The managing director of a bus company has confirmed the firm is willing to continue dialogue with striking drivers – and said the action has impacted the business.
Andrew Jarvis, managing director of First Bus in Scotland, said he is prepared to communicate with the drivers on the picket line again after they failed to reach an agreement on Friday.
Strikes are planned to continue tomorrow and Friday, and throughout next week.
Mr Jarvis – who got back behind the wheel himself to help keep passengers moving – said: “We’re always willing to have more meetings.
“We had two meetings on Thursday and one on Friday, so we’re willing to meet at the request of the trade union.

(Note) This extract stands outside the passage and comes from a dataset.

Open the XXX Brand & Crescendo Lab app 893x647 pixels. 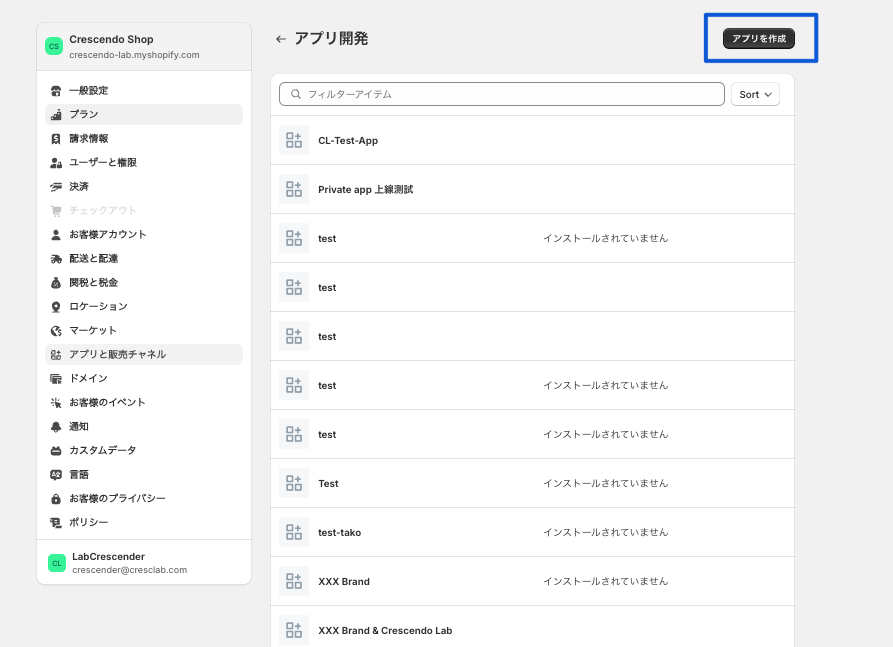tap(385, 631)
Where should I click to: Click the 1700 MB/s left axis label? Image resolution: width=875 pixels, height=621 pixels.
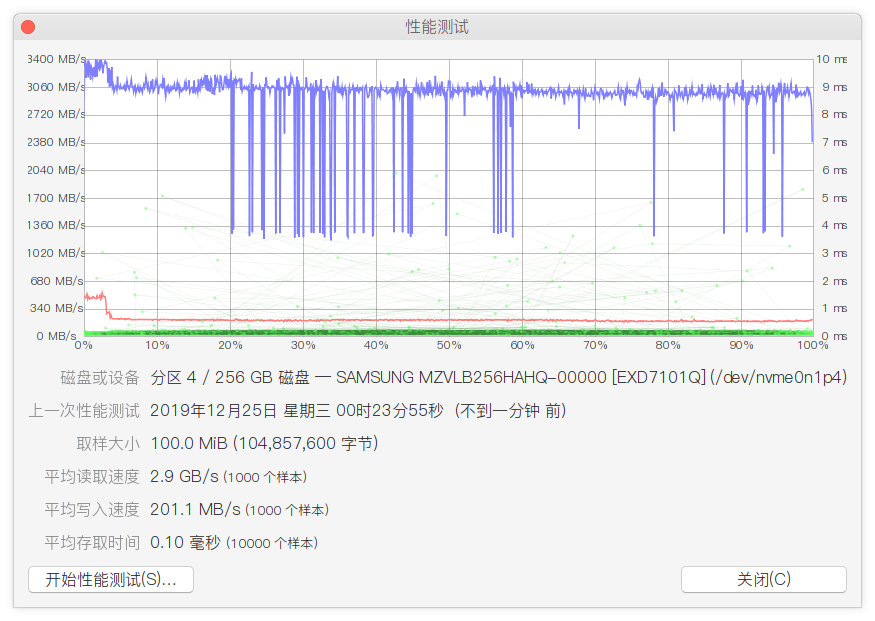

“I don’t think we’re hugely far away, so we remain open to meeting.”
Drivers on the picket line outside the King Street depot also said that they were willing to meet management to thrash out a deal.
When asked if he sympathised with the drivers, Mr Jarvis, an ex-bus driver himself, said: “As we’ve said at the meetings, none of us want to do what we’re doing.
“We don’t want to have difficult conversations with our colleagues about a difficult subject.
“The economy in Aberdeen has not been great over the last four or five years and that’s impacted on the amount of people who travel by bus, as has the rise of internet shopping and other things.
“We have to cut our cloth according to the revenue that’s coming in.”
Mr Jarvis said that the sticking points in last week’s negotiations were over pay and hours.
He said: “We were willing to get to the number that the trade union wanted, but we couldn’t do it immediately.”
The new contract from First, which is set to take effect next month, would get rid of all bonuses that the drivers receive, to be replaced with a basic rate of pay.
Mr Jarvis said: “Effectively it’s consolidation.”
Along with 45 other senior members of staff from across the UK, Mr Jarvis has been drafted in to drive buses across the city.
On the cost of having to draft other staff in, Mr Jarvis said: “Of course it’s costing us a lot.
“But the most important thing is to keep the customers moving. Ultimately, they pay all of our wages.”